■ Activity ■
Search the records for the word "count" and copy each line in which it appears.

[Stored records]
--- START ---

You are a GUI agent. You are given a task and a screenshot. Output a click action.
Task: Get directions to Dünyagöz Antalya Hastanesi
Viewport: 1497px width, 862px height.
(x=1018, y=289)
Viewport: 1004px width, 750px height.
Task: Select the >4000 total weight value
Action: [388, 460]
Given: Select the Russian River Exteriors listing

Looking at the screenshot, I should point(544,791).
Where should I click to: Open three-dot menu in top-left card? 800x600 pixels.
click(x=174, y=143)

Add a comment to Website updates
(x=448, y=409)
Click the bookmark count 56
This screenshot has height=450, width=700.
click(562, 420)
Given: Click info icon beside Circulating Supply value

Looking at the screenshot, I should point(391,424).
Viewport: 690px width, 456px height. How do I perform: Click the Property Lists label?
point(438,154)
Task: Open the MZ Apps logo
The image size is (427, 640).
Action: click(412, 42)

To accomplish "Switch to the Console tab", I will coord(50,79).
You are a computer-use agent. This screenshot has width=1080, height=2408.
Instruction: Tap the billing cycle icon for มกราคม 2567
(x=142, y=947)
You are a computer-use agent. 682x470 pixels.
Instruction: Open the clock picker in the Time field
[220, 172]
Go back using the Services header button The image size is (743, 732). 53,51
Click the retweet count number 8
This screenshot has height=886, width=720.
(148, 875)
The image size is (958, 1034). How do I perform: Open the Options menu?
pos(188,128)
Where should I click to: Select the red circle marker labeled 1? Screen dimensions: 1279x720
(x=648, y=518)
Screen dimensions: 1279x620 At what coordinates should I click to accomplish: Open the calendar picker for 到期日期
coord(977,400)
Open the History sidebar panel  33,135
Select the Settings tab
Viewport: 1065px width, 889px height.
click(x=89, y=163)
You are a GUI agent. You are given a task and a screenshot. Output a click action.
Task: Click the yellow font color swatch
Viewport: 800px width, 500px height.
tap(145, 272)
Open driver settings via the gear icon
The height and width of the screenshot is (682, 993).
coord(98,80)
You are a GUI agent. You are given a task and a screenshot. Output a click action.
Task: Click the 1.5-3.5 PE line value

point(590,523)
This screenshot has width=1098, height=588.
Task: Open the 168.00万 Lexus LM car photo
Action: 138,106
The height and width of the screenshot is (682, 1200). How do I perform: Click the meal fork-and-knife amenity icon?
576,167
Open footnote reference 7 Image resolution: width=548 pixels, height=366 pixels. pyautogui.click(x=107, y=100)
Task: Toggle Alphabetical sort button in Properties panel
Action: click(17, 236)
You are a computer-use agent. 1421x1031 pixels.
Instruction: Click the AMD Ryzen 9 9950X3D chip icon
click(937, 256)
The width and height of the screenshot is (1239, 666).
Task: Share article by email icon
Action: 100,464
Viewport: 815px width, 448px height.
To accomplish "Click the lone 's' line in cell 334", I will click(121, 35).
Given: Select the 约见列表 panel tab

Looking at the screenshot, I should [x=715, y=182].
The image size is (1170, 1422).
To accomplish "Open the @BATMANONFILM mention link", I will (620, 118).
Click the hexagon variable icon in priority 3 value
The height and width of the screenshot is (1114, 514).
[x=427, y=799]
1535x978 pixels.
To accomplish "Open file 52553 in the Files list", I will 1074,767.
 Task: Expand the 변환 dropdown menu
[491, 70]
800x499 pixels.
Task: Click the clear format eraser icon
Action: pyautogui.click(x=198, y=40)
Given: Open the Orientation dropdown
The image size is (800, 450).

--- END ---

■ Reply to the task ■
Click the bookmark count 56
Click the retweet count number 8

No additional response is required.